Bununla birlikte unutulmaması gereken bir diğer konu da, çocukla geçirilen vaktin uzunluğundansa, geçirilen zamanın kalitesinin çok daha önemli oluşudur. Çocuğunuzla karşılıklı olarak keyif aldığınız bir aktivite yapmanız ya da oyun oynamanız çok daha değerlidir. Çünkü çocuğunuz bu şekilde ona verdiğiniz değeri, ilgiyi ve sevgiyi daha çok hissedecektir. Bazen de benzer sebeplerden ötürü anneler fazla korumacı ve kontrolcü olabiliyor. Aslında tüm bunlar sevgi adına yapılsa da, bu durum çocukların karar alma, hatalardan öğrenme, dayanıklılık, esneklik gibi becerilerini geliştirme fırsatlarını engellemiş oluyor. Unutmayın ki, hata yapmak ya da çocuğunuzun her istediğini anında yapmamak, aşırı koruyucu olmamak, tüm gün çocuğunuzun yanında olamamak sizi asla kötü bir anne yapmaz. Başta da belirttiğim gibi mükemmel anneliktense yeterince iyi anne olabilmek çok daha sağlıklıdır. Yani her zaman olduğu gibi hiçbir konuda aşırıya kaçmamak, dengeyi sağlayabilmek önemlidir.
Anneliğin bir diğer önemli özelliği ise kapsayıcı işlevleridir. Çocuğun doğuştan gelen bir saldırganlık dürtüsü vardır ve çocuk bununla tek başına nasıl başa çıkabileceğini bilemez. Yeterince iyi bir anne çocuğun bu hissiyatını tahammül edici bir hale getirir. Burada annenin kapsayıcı işlevleri devreye girer. Kapsayıcı işlevler sadece ihtiyaçları karşılamak değil aynı zamanda saldırganlığı da karşılamak anlamına gelir. Anne bu saldırganlık karşısında çökmemeli, sağlam kalmalı, karşı atak yapmamalı ve bu öfkeyi anlamlandırarak sakinleştirici işlevini kullanmalıdır. Anne çocuğun öfke gibi negatif duygularının önce nedenini anlamaya çalışır, bunu çocuğuna anlatır. Böylece çocuğun duygularını anlamlandırabilme kapasitesi gelişir. Annenin çocuk için tahammül edilemez durumlara anlam vermesi, bunların tahammül edilebilir bir hale gelmesini sağlar. Ardından çocuğunu sakinleştirmek için çeşitli yöntemler kullanır. Çocuğun duygularını yok saymayan, anlamaya çalışan ve onu gerektiğinde sakinleştiren anne kapsayıcı bir annedir. Annenin bu özelliği de çocuğu duygusal ve ruhsal olarak besleyen, geliştiren bir özelliktir. Anne kapsayıcı işlevleri yerine getirmediğinde, çocuk kendini sakinleştirmek için kafasını duvara vurma gibi kendine zarar verici davranışlar bile geliştirebilir.

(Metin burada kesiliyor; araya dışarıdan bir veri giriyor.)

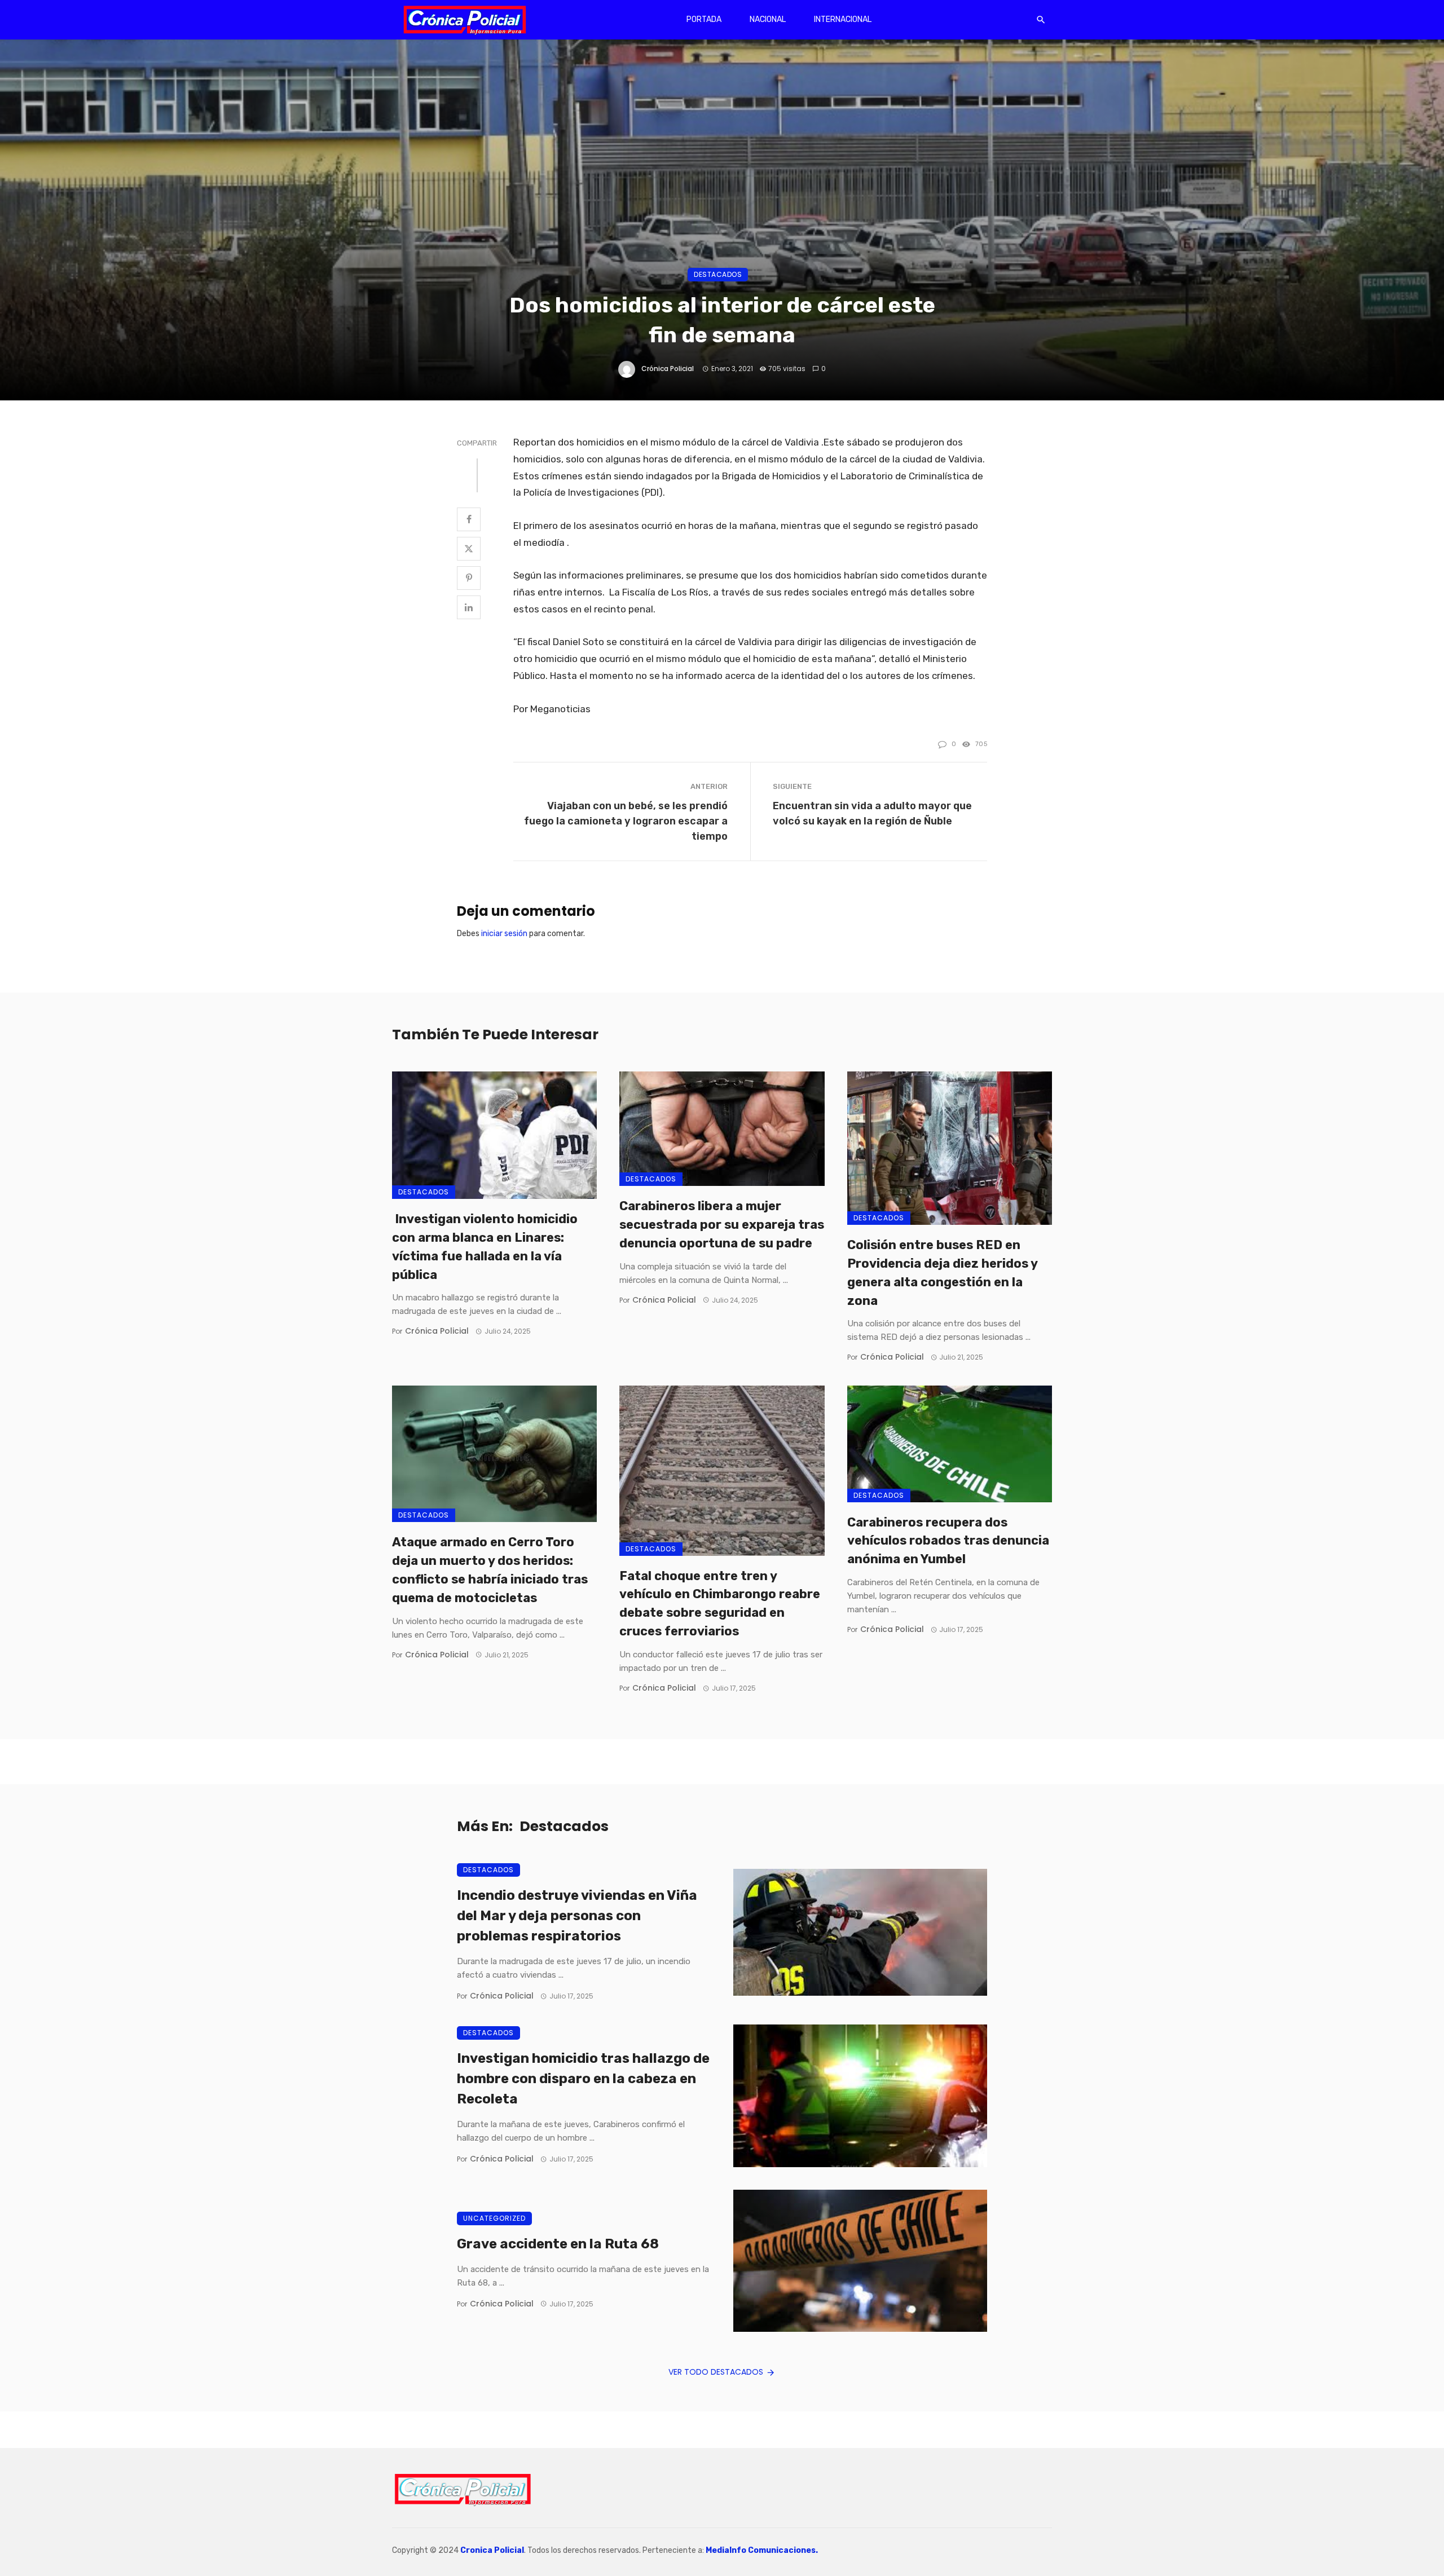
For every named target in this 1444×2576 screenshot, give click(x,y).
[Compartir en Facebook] (469, 519)
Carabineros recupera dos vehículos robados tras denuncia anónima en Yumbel (948, 1541)
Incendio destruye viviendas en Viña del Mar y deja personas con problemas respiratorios (577, 1915)
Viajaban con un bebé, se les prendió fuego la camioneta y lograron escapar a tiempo (626, 821)
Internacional (842, 19)
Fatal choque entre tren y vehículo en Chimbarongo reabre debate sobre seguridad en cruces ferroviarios (719, 1603)
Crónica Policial (667, 368)
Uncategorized (494, 2218)
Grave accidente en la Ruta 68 (558, 2244)
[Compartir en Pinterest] (469, 578)
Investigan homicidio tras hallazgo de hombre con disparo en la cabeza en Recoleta (583, 2078)
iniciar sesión (504, 933)
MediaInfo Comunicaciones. (762, 2550)
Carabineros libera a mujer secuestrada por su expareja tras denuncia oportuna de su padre (721, 1224)
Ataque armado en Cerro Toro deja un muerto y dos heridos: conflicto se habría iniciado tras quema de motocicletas (490, 1569)
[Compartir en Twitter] (469, 549)
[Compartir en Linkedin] (469, 607)
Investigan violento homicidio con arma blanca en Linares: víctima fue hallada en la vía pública (485, 1246)
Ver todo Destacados (715, 2371)
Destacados (718, 274)
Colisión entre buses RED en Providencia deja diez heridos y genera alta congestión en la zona (942, 1272)
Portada (703, 19)
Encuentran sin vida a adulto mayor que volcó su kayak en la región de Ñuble (872, 813)
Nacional (768, 19)
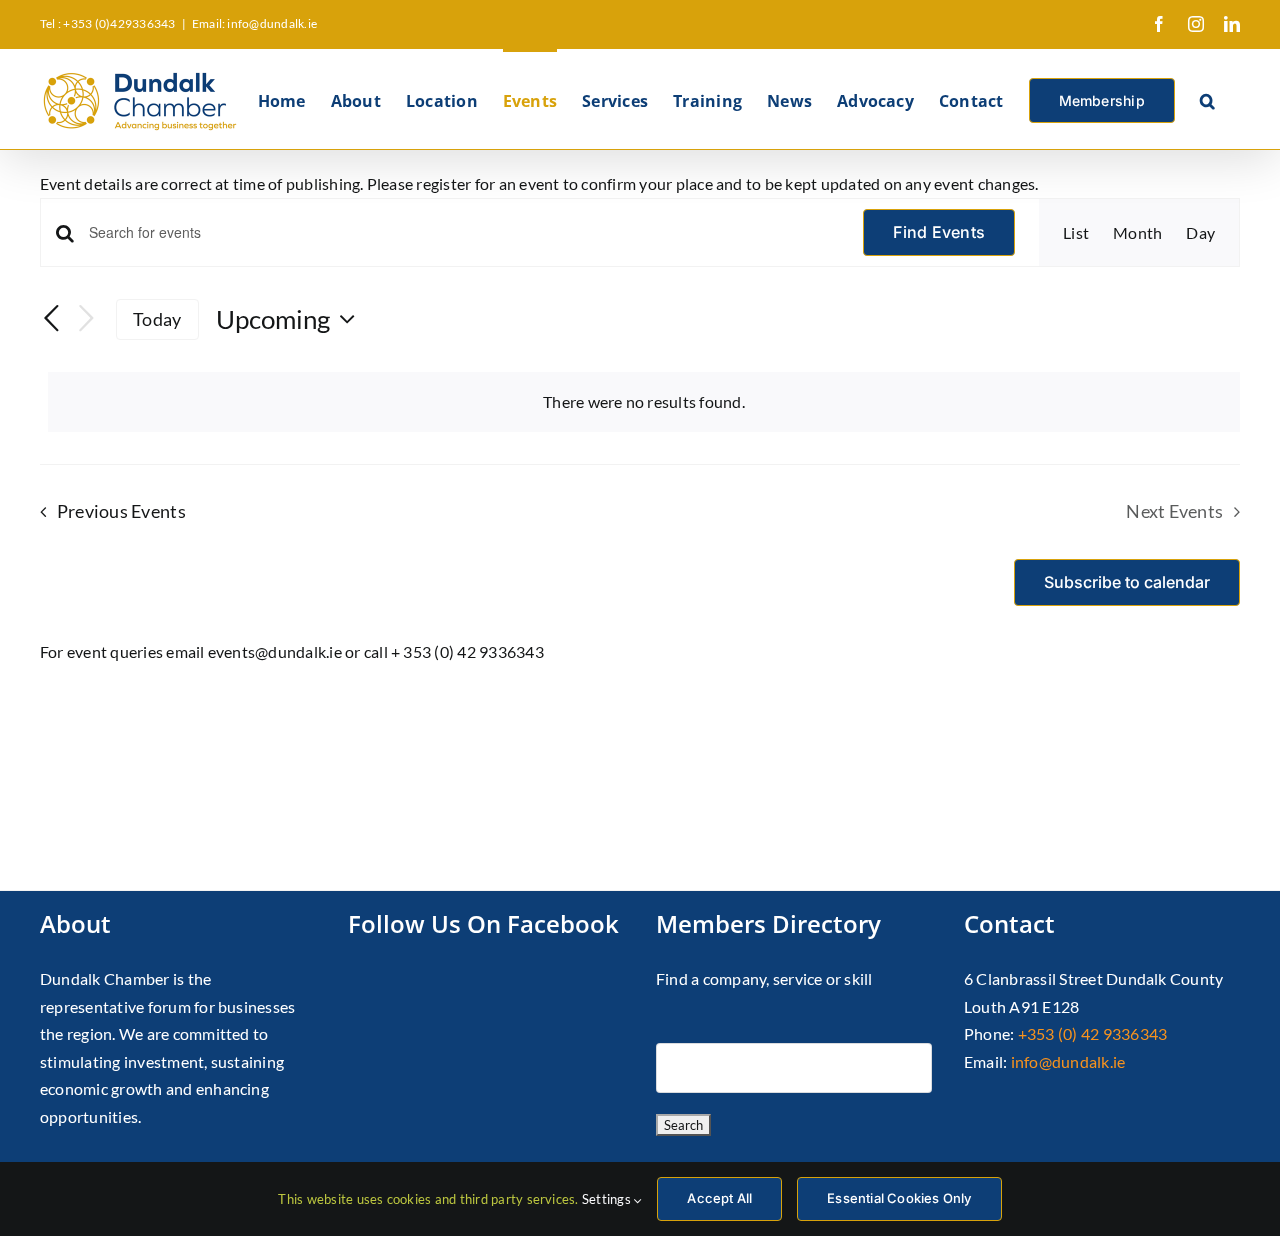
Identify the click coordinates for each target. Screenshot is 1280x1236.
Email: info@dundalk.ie (254, 23)
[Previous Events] (52, 320)
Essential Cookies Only (899, 1198)
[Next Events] (86, 319)
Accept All (719, 1198)
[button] (1207, 99)
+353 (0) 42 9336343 (1093, 1033)
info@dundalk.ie (1068, 1061)
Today (157, 319)
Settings (608, 1199)
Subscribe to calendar (1127, 582)
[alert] (644, 402)
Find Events (939, 232)
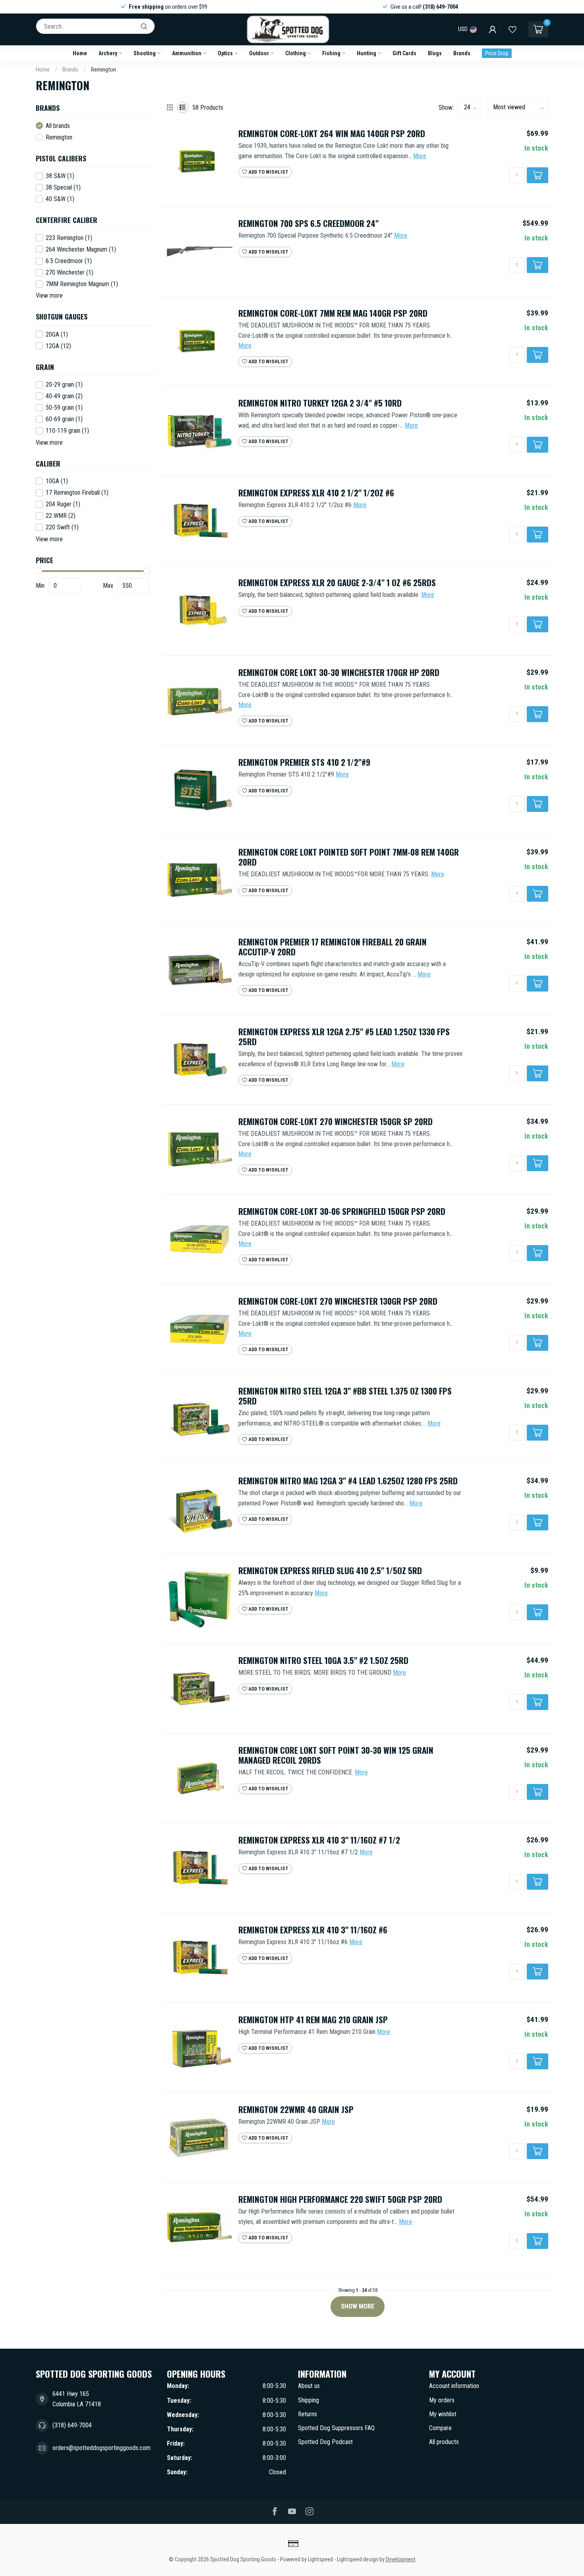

Annelik işlevleriyle ilgili bir diğer önemli konu ise, çocuğunuzun kendini sizin gözünüzden görmesidir. Biraz mecazi bir anlatımla şöyle de diyebiliriz; bir çocuk aynaya baktığında kendini görmez, annesi çocuğu nasıl görüyorsa çocuk aynada onu görür. Siz çocuğunuza verdiğiniz değeri gösterdikçe, ona sevginizi hissettirdikçe, o da kendini değerli ve sevilebilir biri olarak görecektir. Siz onu sevecen, başarılı, yetenekli, yaratıcı, zeki gördükçe, o da kendini böyle görecektir. Burada bahsettiğim sürekli olarak çocuğunuza bunları söylemek değil ama yeri geldikçe vurgulamak, ona göstermek. Mesela yeni denediği bir konuda ona yapabileceğini söylemek. Unutmayın ki, siz çocuğunuza inanırsanız, o da kendine inanacaktır. Hepinize çocuklarınızla birlikte kutlayacağınız nice mutlu anneler günleri diler ve bu özel gününüzü kutlarım.